Os dados da Cemig mostram que a média mensal do consumo residencial de energia elétrica do juiz-forano era de 146 quilowatts-hora (kWh) em 2014, número que foi reduzido para 138 kWh em 2015, e 137 kWh no ano passado. A assessoria da companhia não comentou se esta redução está associada ao cenário econômico e destacou apenas que “o valor da tarifa é definido pela Agência Nacional de Energia Elétrica (Aneel).”

O consumo de água também foi reduzido, apesar do aumento de consumidores. Em 2014, o número de ligações de água cresceu 3%, enquanto o uso diminuiu 0,9%. No ano seguinte, houve aumento de 2,4% dos usuários e uma queda mais acentuada do consumo, que chegou a 5,7%. No ano passado, a variação do total de ligações também foi positiva em 2,4%, e o uso da água aumentou apenas 1,6%. Na avaliação da Cesama, a queda no consumo de água pode estar associada ao trabalho de conscientização feito durante a crise hídrica, assim como, ao cenário de crise.

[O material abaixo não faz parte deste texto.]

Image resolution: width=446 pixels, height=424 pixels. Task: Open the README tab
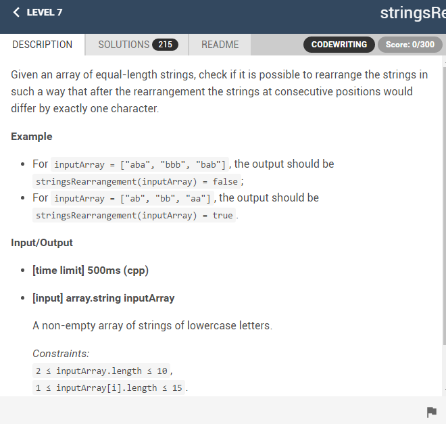tap(220, 45)
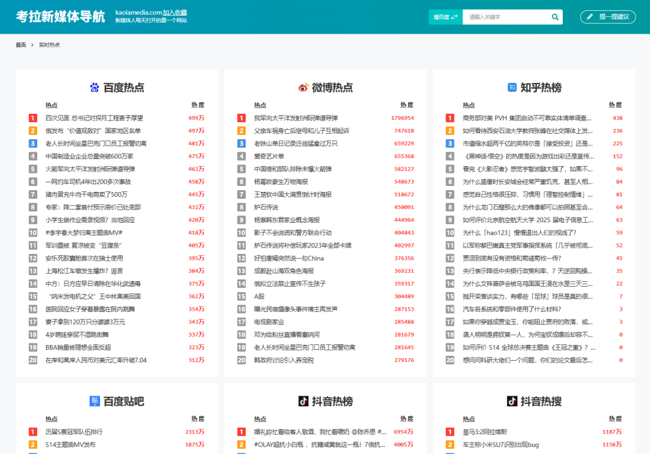Open the 首页 breadcrumb item
This screenshot has height=454, width=650.
click(20, 45)
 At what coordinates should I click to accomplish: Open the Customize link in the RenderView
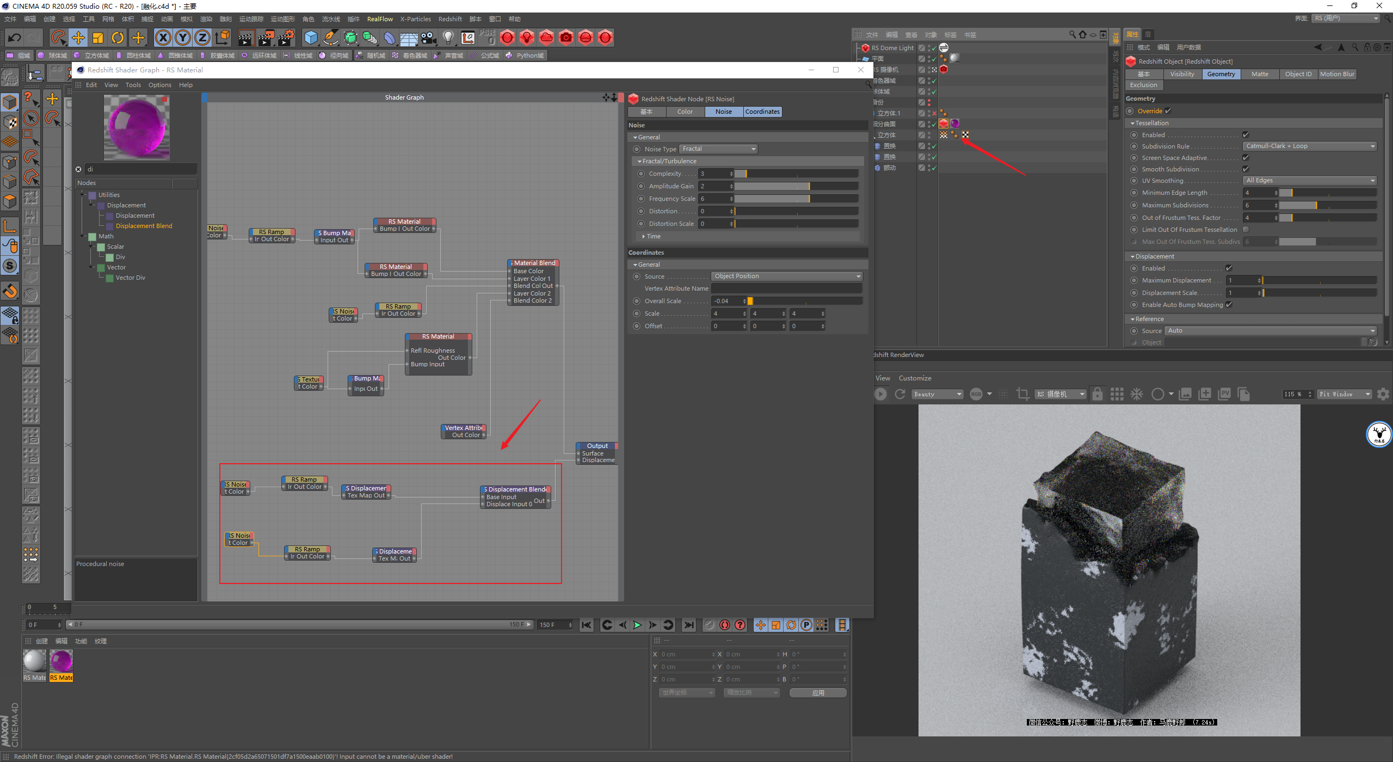point(915,378)
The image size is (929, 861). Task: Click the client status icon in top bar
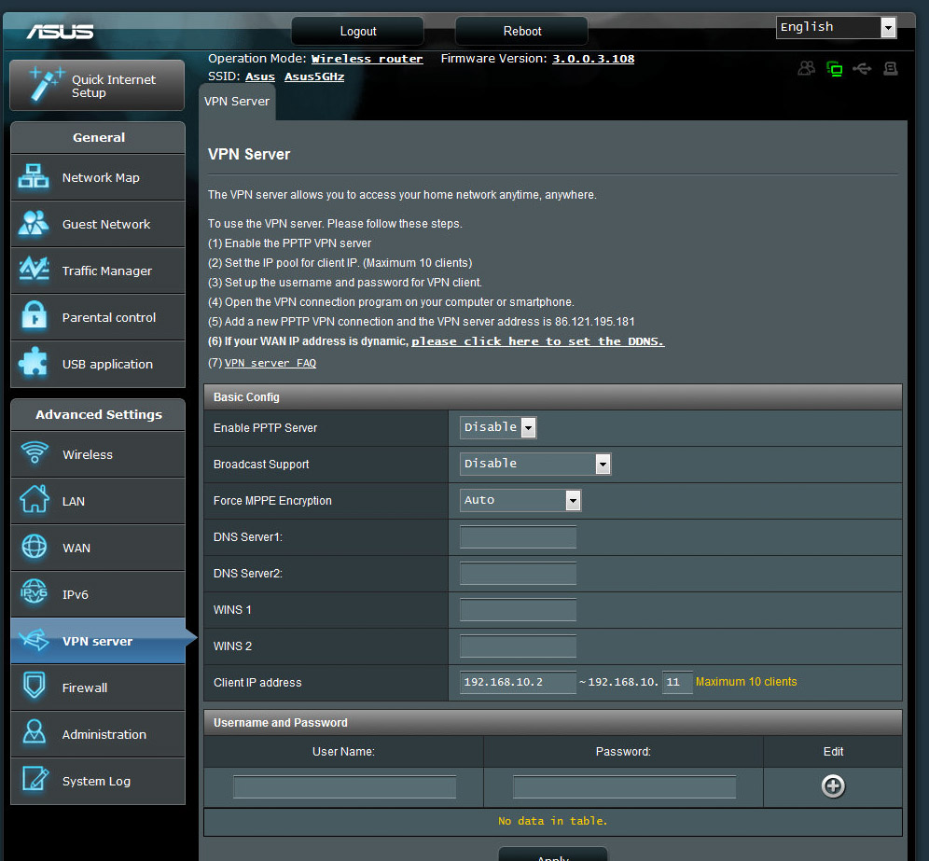point(807,68)
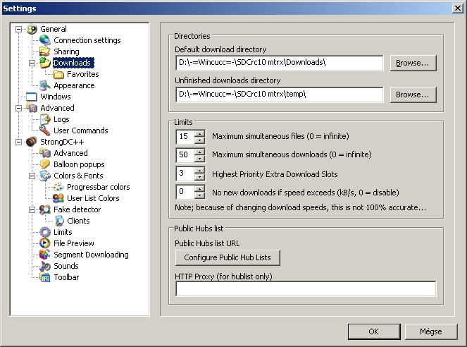The width and height of the screenshot is (467, 347).
Task: Select the Sharing folder icon
Action: coord(45,51)
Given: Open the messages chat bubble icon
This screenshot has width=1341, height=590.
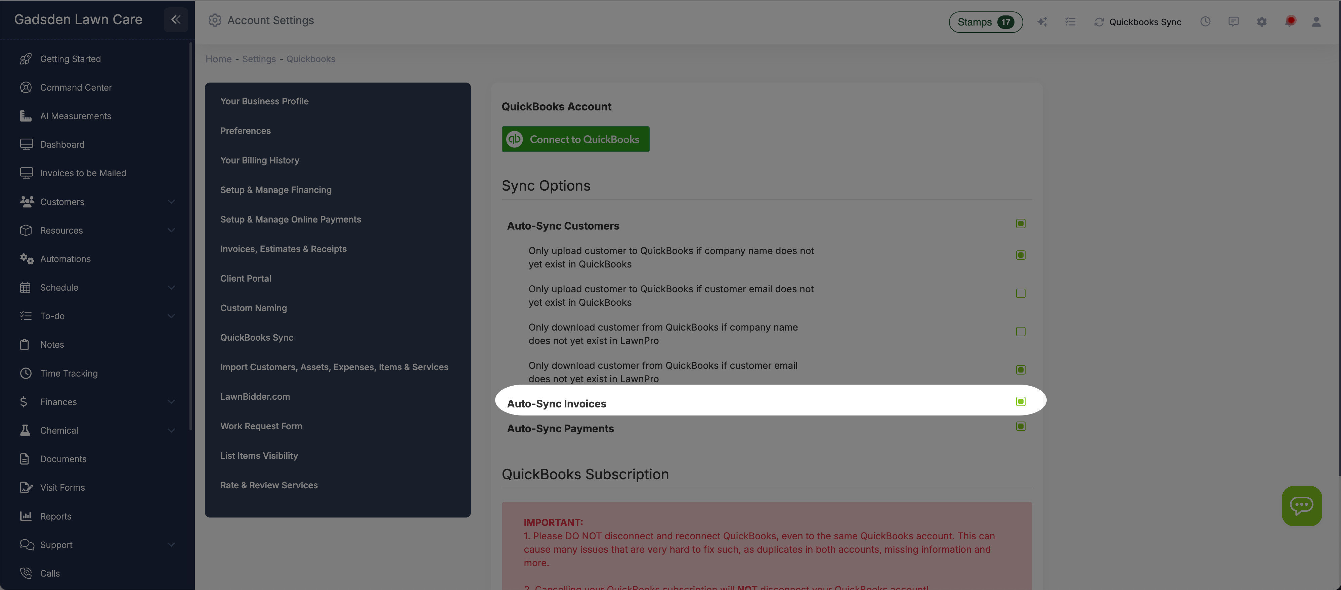Looking at the screenshot, I should click(1234, 22).
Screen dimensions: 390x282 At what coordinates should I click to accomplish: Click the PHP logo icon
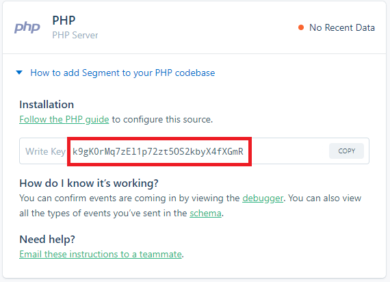pos(27,27)
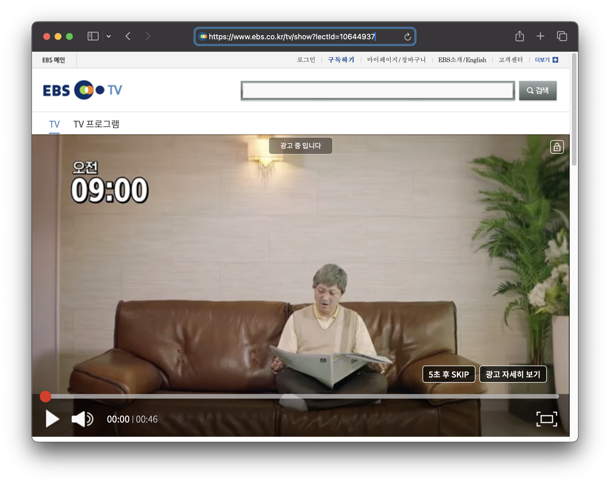Viewport: 610px width, 484px height.
Task: Expand the 더보기 plus menu
Action: pyautogui.click(x=555, y=60)
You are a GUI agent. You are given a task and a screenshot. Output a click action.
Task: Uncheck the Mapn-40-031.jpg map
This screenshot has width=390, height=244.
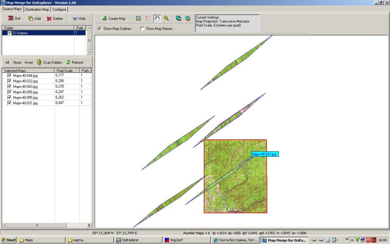[x=9, y=103]
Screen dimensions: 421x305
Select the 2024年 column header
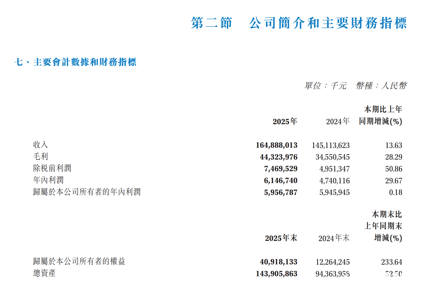click(x=338, y=121)
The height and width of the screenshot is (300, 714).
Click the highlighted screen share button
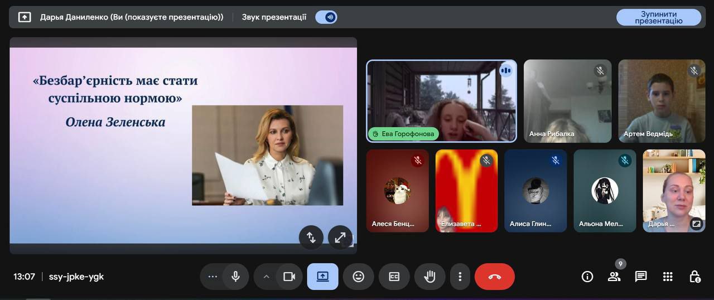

“Historicamente, sempre houve aumento no consumo de um ano para outro, como resultado do crescimento vegetativo da cidade. Em 2014 e 2015, apesar do maior número de ligações de água, houve queda no consumo, devido ao rodízio no abastecimento, em virtude da crise hídrica”, explicou. “O rodízio foi suspenso em janeiro de 2016, ano em que o consumo voltou a subir, mas não retornou aos patamares anteriores. Esta variação é atribuída ao comportamento da população devido à crise hídrica, que respondeu às campanhas de conscientização. Não se pode desconsiderar o componente econômico no atual padrão de consumo, porém, é difícil mensurar ou mesmo estimar quais são os impactos dos componentes ‘conscientização’ e ‘crise econômica’. ”

No papel
Assistente administrativo em uma empresa há sete anos, R.L., que preferiu não se identificar, conta que desde 2015 tem colocado as contas no papel para fazer a renda cobrir os gastos. “A sensação é que tudo encareceu, e o salário não acompanhou. Quando comecei a trabalhar na empresa, em 2010, tinha outro padrão de vida. Além dos custos fixos com aluguel e despesas da casa, pagava minha pós-graduação, fazia pilates, frequentava o salão de cabeleireiro e ainda sobrava um dinheiro para ir ao cinema ou comer fora nos fins de semana.” Segundo ela, há dois anos a situação mudou. “O dinheiro que era gasto com a pós foi redirecionado para outras contas, pois aluguel, supermercado e luz aumentaram. No início, a solução foi cortar o que era extra, mas depois foi necessário reduzir até o que era essencial.”

Ela relata que diminuir o lazer nos fins de semana e as idas aos salões de cabeleireiro não foi suficiente. “No ano passado, parei com o pilates, que, no meu caso, era um tratamento de saúde. A empresa me oferece os planos médico e odontológico, mas uso somente quando necessário para evitar os descontos. Antes, eu fazia check ups no início de cada ano.” Com relação aos gastos com água e luz, ela conta que passou a controlá-los. “Evito banhos demorados, e, no verão, o chuveiro fica a maior parte do tempo desligado para compensar o uso do ventilador.”